In the Domesday Book Tyrley was listed under Shropshire. It was transferred to Staffordshire probably between 1099 and 1135. Tyrley was historically in the Staffordshire part of the ancient parish of Drayton in Hales, which also included the villages of Almington and Hales. The Staffordshire part of Drayton in Hales became the separate civil parish of Tyrley in 1866. The parish formed part of Blore Heath Rural District from 1894 to 1932, when it was added to Newcastle-under-Lyme Rural District. In 1965 the part of the parish west of the Shropshire Union Canal (including the site of the lost settlement and Tyrley Castle) was transferred to the parish of Sutton upon Tern in Shropshire.
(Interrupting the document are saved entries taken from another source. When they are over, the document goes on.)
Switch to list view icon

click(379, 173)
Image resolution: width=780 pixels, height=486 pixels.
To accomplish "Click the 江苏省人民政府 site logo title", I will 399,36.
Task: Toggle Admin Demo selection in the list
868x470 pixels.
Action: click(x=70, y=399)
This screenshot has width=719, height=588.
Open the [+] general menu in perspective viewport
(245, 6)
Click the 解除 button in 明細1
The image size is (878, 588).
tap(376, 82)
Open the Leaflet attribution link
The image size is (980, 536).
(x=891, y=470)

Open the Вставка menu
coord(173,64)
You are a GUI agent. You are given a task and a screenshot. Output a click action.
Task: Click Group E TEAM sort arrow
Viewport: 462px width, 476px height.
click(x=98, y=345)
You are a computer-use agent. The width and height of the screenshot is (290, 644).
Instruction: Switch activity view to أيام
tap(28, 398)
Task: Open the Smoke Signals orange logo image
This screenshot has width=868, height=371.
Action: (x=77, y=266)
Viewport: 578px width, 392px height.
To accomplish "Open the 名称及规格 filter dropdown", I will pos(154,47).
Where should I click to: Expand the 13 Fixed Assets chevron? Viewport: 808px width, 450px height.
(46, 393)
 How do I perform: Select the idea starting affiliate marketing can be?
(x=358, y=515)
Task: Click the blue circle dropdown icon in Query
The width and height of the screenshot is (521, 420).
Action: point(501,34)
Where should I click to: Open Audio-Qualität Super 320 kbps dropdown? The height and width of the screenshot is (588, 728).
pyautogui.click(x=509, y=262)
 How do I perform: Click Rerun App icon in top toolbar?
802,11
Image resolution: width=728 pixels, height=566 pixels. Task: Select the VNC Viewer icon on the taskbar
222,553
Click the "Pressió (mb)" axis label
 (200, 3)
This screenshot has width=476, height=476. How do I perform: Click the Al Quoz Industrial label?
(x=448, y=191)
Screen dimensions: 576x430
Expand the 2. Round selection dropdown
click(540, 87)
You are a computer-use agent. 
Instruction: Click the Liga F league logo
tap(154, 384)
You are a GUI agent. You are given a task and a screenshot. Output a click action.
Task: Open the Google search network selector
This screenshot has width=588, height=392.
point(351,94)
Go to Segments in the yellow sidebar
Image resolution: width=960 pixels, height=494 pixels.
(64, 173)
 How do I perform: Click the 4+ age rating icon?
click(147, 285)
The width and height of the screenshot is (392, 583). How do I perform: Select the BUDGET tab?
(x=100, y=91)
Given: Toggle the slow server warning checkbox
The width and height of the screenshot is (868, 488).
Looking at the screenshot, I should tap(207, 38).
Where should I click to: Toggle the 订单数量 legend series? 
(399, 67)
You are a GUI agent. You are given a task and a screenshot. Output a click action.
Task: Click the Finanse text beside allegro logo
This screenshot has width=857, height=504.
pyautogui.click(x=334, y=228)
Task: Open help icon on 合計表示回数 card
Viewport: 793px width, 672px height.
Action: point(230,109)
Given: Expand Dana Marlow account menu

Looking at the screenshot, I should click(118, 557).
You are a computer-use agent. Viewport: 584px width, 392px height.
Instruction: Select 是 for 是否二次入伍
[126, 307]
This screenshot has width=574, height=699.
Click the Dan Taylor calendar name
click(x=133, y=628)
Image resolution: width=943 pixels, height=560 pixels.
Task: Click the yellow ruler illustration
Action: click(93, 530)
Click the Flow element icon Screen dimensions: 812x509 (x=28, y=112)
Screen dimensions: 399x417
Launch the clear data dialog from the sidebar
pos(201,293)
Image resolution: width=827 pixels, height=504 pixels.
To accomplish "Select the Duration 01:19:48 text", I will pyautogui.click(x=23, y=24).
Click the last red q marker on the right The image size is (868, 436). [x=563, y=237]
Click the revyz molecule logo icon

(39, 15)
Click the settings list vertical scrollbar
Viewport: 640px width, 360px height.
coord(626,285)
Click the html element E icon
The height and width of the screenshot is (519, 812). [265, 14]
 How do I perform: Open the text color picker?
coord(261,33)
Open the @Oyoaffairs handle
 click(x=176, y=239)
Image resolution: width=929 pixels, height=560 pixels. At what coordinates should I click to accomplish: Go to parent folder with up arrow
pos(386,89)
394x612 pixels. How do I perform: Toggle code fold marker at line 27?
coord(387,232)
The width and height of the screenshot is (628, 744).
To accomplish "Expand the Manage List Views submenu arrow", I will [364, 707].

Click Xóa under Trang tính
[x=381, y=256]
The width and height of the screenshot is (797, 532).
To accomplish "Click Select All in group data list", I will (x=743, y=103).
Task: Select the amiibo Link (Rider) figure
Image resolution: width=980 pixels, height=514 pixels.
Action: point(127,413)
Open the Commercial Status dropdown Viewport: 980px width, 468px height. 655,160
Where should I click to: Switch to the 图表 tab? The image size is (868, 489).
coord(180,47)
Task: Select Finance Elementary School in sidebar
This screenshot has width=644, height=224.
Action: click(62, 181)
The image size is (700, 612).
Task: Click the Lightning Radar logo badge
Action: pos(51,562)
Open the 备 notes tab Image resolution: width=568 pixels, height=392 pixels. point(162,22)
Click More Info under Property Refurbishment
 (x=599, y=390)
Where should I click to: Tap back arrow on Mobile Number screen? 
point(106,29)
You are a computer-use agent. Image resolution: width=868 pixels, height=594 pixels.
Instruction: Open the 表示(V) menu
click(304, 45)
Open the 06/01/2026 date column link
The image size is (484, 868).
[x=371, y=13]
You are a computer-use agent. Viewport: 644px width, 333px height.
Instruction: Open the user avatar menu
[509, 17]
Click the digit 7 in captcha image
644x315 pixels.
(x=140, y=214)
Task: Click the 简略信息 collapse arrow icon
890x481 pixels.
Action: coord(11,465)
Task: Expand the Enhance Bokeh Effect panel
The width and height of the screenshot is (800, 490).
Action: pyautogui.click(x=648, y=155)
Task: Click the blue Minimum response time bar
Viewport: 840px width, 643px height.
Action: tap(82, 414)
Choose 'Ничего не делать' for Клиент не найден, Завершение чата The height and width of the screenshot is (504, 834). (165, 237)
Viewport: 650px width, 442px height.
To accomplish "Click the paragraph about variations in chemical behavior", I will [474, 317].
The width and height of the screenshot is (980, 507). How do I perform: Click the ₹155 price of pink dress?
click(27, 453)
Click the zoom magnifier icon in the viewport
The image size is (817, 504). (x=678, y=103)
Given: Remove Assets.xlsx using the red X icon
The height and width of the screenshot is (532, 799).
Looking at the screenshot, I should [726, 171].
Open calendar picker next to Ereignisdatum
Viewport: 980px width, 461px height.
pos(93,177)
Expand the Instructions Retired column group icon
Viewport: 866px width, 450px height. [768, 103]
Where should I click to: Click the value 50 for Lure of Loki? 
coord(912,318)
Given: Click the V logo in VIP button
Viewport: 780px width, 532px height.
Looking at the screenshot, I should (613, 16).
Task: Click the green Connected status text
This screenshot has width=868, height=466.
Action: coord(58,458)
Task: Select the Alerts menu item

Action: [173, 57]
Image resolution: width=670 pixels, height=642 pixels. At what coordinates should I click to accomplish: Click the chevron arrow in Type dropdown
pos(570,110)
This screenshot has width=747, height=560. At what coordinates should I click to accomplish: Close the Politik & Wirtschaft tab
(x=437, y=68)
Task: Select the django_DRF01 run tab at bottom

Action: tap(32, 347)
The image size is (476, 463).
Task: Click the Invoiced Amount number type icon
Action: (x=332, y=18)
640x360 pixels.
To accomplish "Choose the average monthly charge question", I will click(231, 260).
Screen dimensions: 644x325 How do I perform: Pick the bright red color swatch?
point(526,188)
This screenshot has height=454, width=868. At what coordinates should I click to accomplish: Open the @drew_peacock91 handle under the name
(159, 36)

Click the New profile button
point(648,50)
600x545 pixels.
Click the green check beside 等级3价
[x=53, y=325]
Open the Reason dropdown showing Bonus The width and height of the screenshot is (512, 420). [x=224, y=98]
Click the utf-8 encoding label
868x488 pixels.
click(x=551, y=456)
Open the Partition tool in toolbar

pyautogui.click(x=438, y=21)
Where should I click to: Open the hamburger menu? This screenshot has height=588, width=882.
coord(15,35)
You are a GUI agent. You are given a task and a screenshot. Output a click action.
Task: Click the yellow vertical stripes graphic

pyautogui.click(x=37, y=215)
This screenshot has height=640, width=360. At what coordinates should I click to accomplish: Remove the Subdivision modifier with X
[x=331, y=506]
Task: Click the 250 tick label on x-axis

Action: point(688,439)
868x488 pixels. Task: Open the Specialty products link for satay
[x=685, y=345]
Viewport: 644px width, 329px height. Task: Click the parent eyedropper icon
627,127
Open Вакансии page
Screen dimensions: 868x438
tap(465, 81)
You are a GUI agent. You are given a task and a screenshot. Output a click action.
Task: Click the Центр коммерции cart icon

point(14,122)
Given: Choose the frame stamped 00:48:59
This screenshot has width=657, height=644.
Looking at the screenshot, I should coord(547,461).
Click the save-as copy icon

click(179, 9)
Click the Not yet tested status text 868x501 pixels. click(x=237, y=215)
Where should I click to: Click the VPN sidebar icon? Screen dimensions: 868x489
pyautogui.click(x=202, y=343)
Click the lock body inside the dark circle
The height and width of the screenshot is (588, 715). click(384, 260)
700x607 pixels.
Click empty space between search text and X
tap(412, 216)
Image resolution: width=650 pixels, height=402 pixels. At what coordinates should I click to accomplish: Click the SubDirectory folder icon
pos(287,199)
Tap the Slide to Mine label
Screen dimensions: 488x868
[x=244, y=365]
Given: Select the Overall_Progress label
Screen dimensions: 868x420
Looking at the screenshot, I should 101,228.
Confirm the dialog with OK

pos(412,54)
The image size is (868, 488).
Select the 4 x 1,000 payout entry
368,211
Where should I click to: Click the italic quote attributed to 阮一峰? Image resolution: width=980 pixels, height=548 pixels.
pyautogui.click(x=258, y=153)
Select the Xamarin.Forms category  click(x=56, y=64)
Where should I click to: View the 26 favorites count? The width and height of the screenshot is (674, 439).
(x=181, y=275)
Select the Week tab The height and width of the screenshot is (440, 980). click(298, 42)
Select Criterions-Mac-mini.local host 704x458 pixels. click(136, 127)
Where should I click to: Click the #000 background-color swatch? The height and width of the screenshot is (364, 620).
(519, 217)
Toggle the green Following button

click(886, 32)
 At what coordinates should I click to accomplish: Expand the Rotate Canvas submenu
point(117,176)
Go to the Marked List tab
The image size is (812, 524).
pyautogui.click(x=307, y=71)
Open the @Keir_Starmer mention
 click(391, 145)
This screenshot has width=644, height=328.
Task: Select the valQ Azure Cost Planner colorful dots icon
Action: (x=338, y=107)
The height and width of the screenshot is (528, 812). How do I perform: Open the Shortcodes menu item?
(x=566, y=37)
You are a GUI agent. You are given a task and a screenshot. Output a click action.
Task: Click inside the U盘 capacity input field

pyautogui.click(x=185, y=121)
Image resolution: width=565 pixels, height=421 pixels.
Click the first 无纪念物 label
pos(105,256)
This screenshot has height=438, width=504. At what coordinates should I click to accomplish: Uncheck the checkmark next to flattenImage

In 1974 it became part of Newcastle-under-Lyme non-metropolitan district. In 1971 the parish had a population of 753. On 1 April 1984 the civil parish was abolished and its area was transferred to the new parish of Loggerheads.

The name survives in the Tyrley Canal Cutting, Tyrley Wharf and Tyrley Locks on the Shropshire Union Canal. Tyrley Wharf served as a small dock above a flight of five locks. In 1911 it was used to load milk churns to be taken from the Peatswood Estate to Cadbury's factory at Knighton.